30/12/2007

Be Movie!


La plupart des sorties de Noël sont là pour nous faire passer un bon moment, saisissant l'occasion des vacances scolaires pour tenter d'engranger des entrées. Un des mes profs appelait ça « la Walt Disniaiserie de Noël ». C'est dans cet état d'esprit qu'on va voir Bee Movie, film d'animation de Simon J. Smith (qui a participé à l'aventure Shrek, notamment pour les bonus des éditions DVD, dont le très bon Shrek 4D) et Steve Hickner. L'histoire est celle de Barry, une jeune abeille diplômée à col roulé, qui va découvrir que le même métier lui est réservé pour toute sa vie, alors que lui a envie de découvrir le monde. Il aura le privilège de sortir de la ruche et de parler aux humains, en particulier à Vanessa, une fleuriste. Mais cet état de grâce prendra fin quand il découvrira que le miel pour lequel les abeilles travaillent si dur est revendu par les humains sans le consentement de leurs créateurs, j'ai nommé lesdites abeilles. On est surpris de se rendre compte qu'au lieu du simple divertissement auquel on s'attendait, on se retrouve quelque chose de beaucoup plus compliqué.

Digne héritier de la tradition des films d'animation Dreamworks, Bee Movie fait la part belle à la parodie et au non sens, mais avec une touche bien plus originale que ses confrères "films insectes", tels Mille et une pattes ou Fourmiz. Une histoire qui sort des sentiers battus par rapport au schéma classique de la conquête du monde extérieur qui ramènera le personnage principal dans la communauté et lui fera changer son sort dans le microcosme du monde des insectes. En effet, ici, l'abeille ne finira pas dans la ruche mais dans le monde des humains, en cherchant à améliorer les relations entre humains et animaux, devenant avocat de la cause animale face aux exploiteurs humains. On passe du film microscopique au film macroscopique, évitant tous les poncifs qui vont de la rigidité de la communauté à l'histoire d'amour impossible.

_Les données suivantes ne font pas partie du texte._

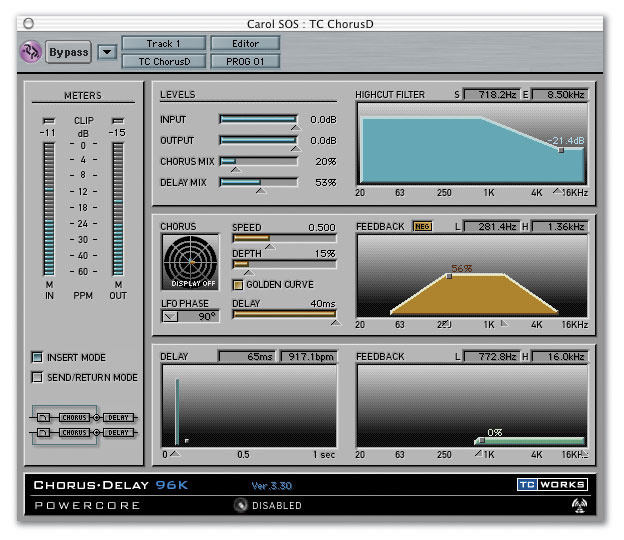Open the PROG 01 preset selector
624x540 pixels.
(x=245, y=61)
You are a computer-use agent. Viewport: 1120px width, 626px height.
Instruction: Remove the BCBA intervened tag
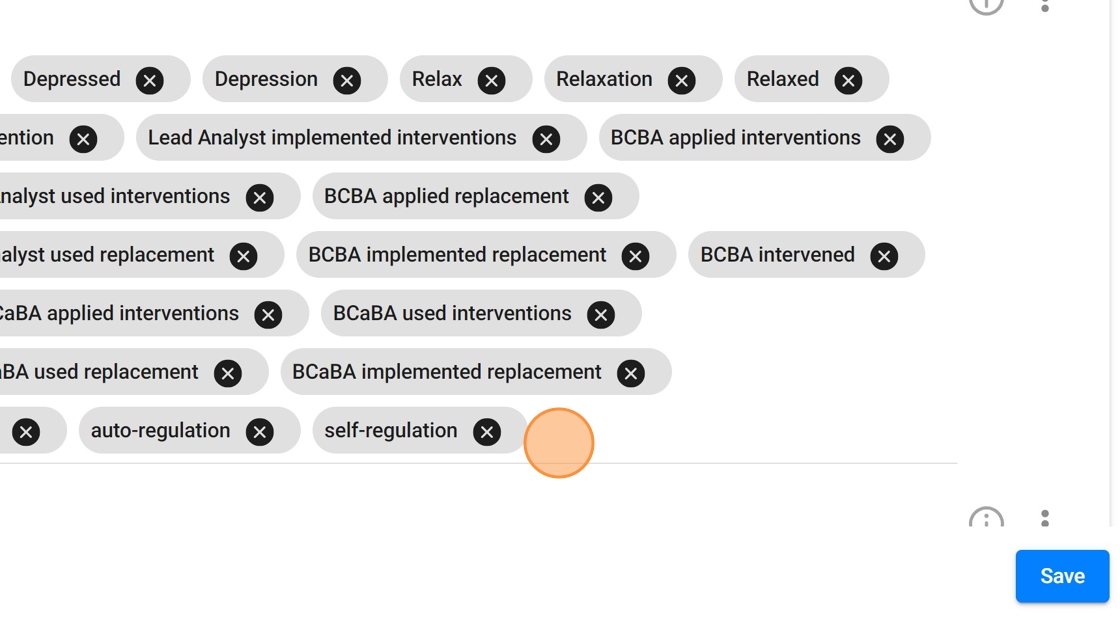(884, 256)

En effet, on s'attendrait à ce que la ruche prenne mal les escapades de Barry, le fait qu'il ne travaille pas, ou qu'il transgresse une règle aussi fondamentale que de ne pas parler aux humains, or il n'en est rien. Tous ces clichés là sont évacués et évitent ainsi une histoire trop linéaire aux couleurs de rite iniatique. Bien que l'histoire n'atteigne pas non plus des sommets d'originalité, elle a au moins le mérite d'éviter les sentiers battus et d'aller explorer des chemins pavés d'improbabilité ô combien drôles, comme la scène de dîner entre Barry et Vanessa. Autre preuve de cette originalité, la façon de filmer les déplacements des abeilles qui relèvent de la virtuosité et qui, en plus de détacher du microcosme insectoïde, confère un sentiment de liberté qu'il nous est difficle de laisser derrière soi en quittant la salle.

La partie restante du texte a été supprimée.